══ Texto da página ══

No início da noite de 15 de novembro, a cabeleireira Fernanda Saulo Carrara, de 43 anos, foi acompanhar a apuração da eleição municipal na residência de um casal de amigos. Candidata a vereadora em Piraju, ela tentava dar ao domingo ares de um dia normal. Nem se produziu: foi usando tênis, bermuda e moletom. Com o atraso na atualização do resultado oficial, começaram a circular pelo WhatsApp listas com o nome dos supostos eleitos.
Fernanda não aparecia em nenhuma delas. Conformada, foi para casa, já após as 23 horas. Assim que chegou, recebeu uma mensagem da sobrinha, que dizia que Fernanda tinha sido eleita. Já passava da meia-noite quando a candidata conseguiu, enfim, confirmar a informação. Tornava-se a primeira mulher transexual eleita na história da cidade.
“Quando a ficha caiu, um filme passou na minha cabeça, com tudo que eu passei, com tudo que eu já sofri. Eu não sou uma coitadinha, não é isso. Mas por ser trans, eu tive que aprender a transformar os ‘nãos’ em ‘sim'”, disse a vereadora eleita. “Não é uma conquista só minha, mas de muita gente que não é vista, que não é lembrada. Os 361 votos que eu tive são como se eu tivesse tido 1 milhão [de votos], por ser uma cidade tão pequena, tão conservadora”, acrescentou.

═══
══ Dados fornecidos ══

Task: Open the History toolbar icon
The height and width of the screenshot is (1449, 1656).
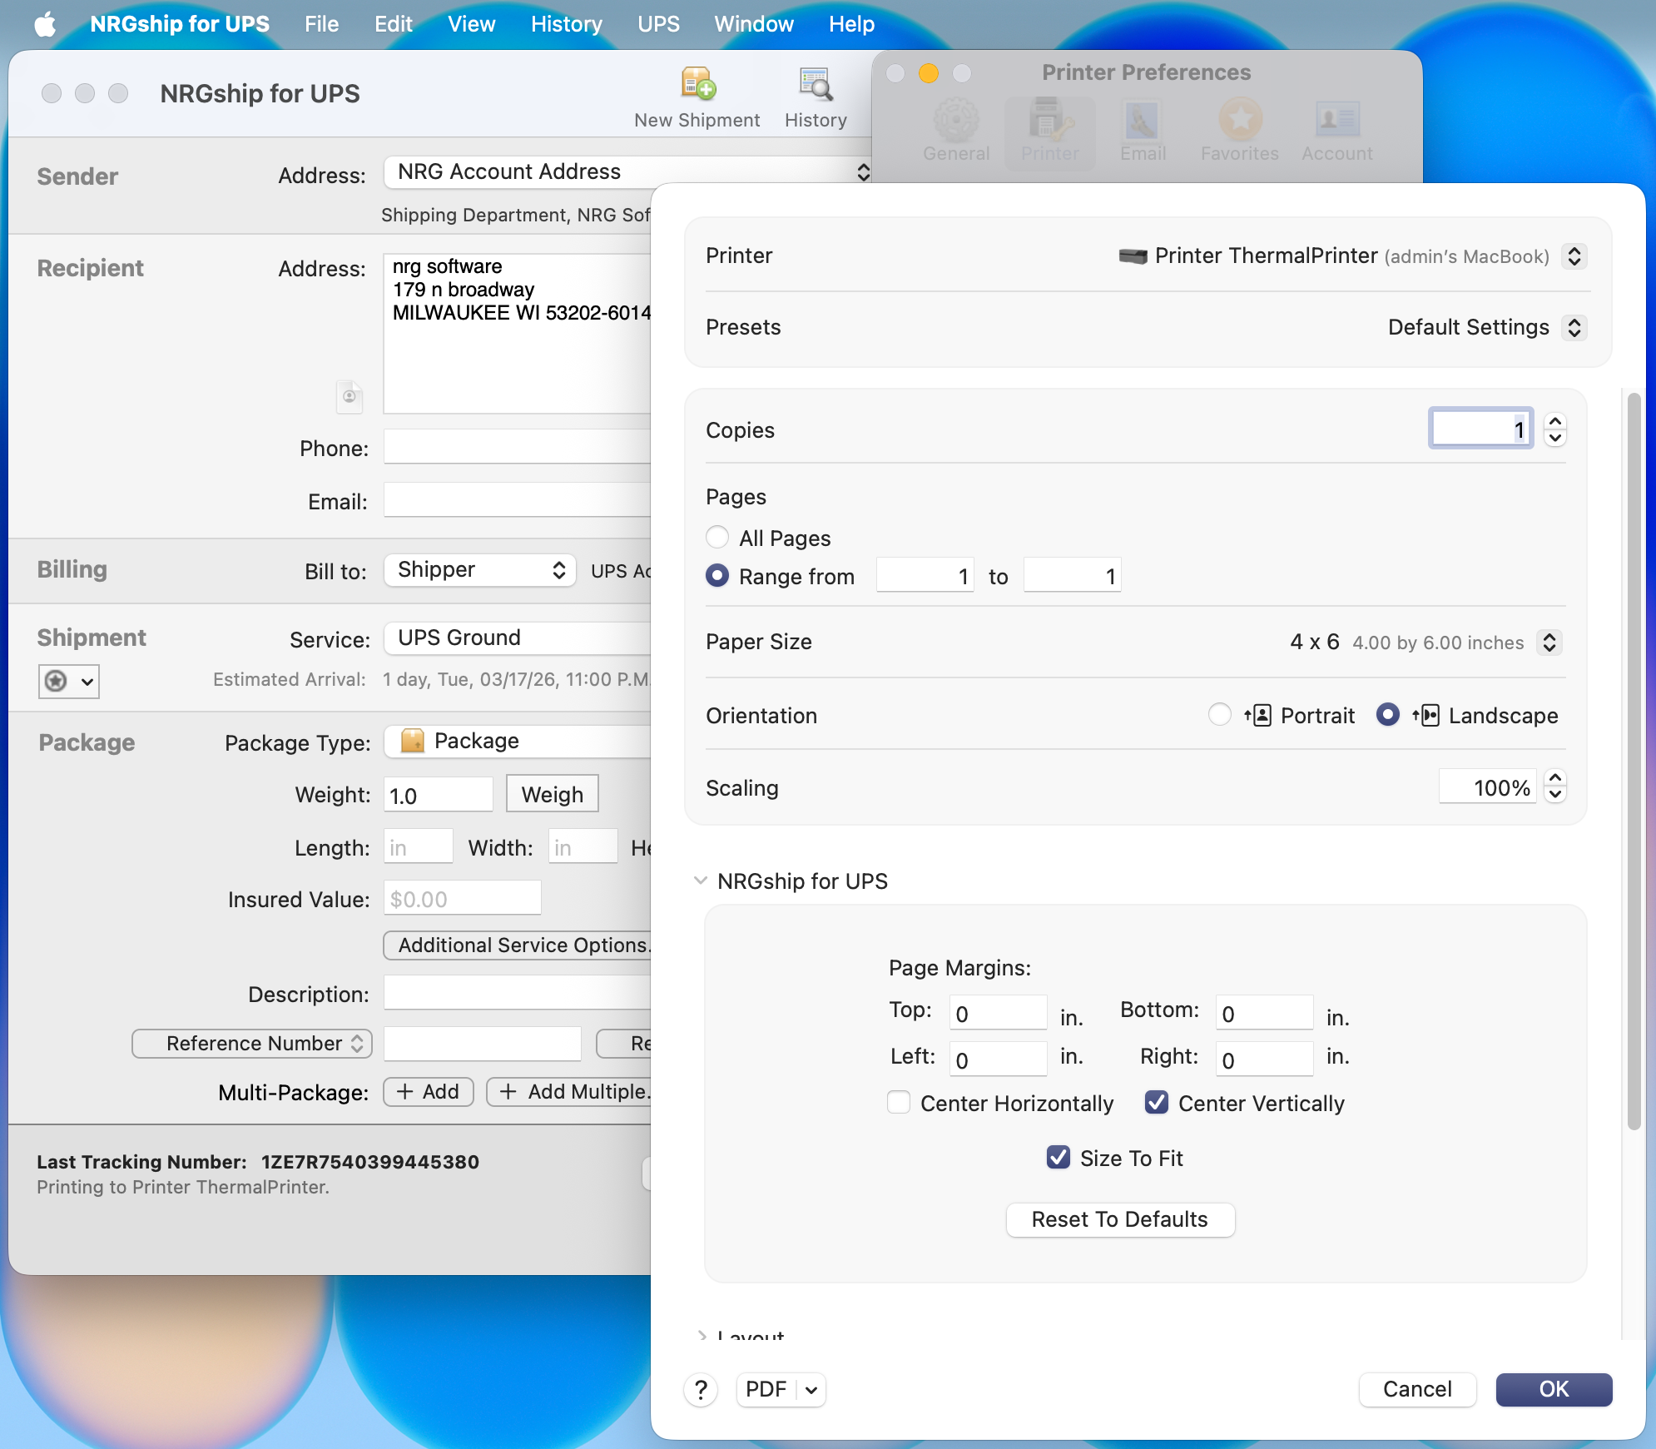Action: (815, 85)
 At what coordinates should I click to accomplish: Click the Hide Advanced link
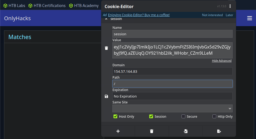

═══

- Instruções da tarefa
Escreva a continuação da reportagem sobre a eleição de Fernanda Saulo Carrara em Piraju, começando logo após a última frase apresentada.

- Resposta escrita
Fernanda não se considera de esquerda, nem propriamente uma militante. A pirajuense nunca fez parte de um grupo organizado, não militou em ambiente universitário, mas diz que sempre lutou por inclusão e igualdade. Aproximou-se da política partidária em 2006, para fazer campanha para o deputado Gil Arantes (DEM). “Eu nunca tinha sido respeitada como fui no meio político. Queria que todos como eu fossem respeitados daquele jeito. Vi que aquele era o caminho”, disse. Em 2008, candidatou-se pelo DEM, mas ficou como suplente. Em 2020, Fernanda se filiou ao PTB três meses antes da eleição. Sua presença no PTB mostra que, embora as candidaturas LGBTI + sejam mais frequentes em partidos de esquerda, elas também apareceram ao centro e à direita. Pelo levantamento da Antra, das trinta pessoas trans eleitas, onze estão em siglas consideradas de centro, dezesseis em partidos de esquerda e três, de direita.
A eleição da primeira mulher trans recebeu acenos positivos em Piraju. Dois dias após a votação, Fernanda recebeu, por uma rede social, uma mensagem do padre Gilberto Moretto, parabenizando-a pela eleição. Vereador eleito para seu terceiro mandato, o fiscal de rendas da prefeitura e ex-sacristão Valberto Zanatta (PSDB) conhece todos os que vão compor a Câmara na próxima legislatura e acredita que Fernanda não deve encontrar “interferências” em razão de sua identidade de gênero. O prefeito José Maria Costa (DEM), de 75 anos, reeleito, mas cuja candidatura está sub judice, disse que Piraju mostrou nas urnas que não tem preconceito e que a vereadora tem condições de fazer um trabalho histórico.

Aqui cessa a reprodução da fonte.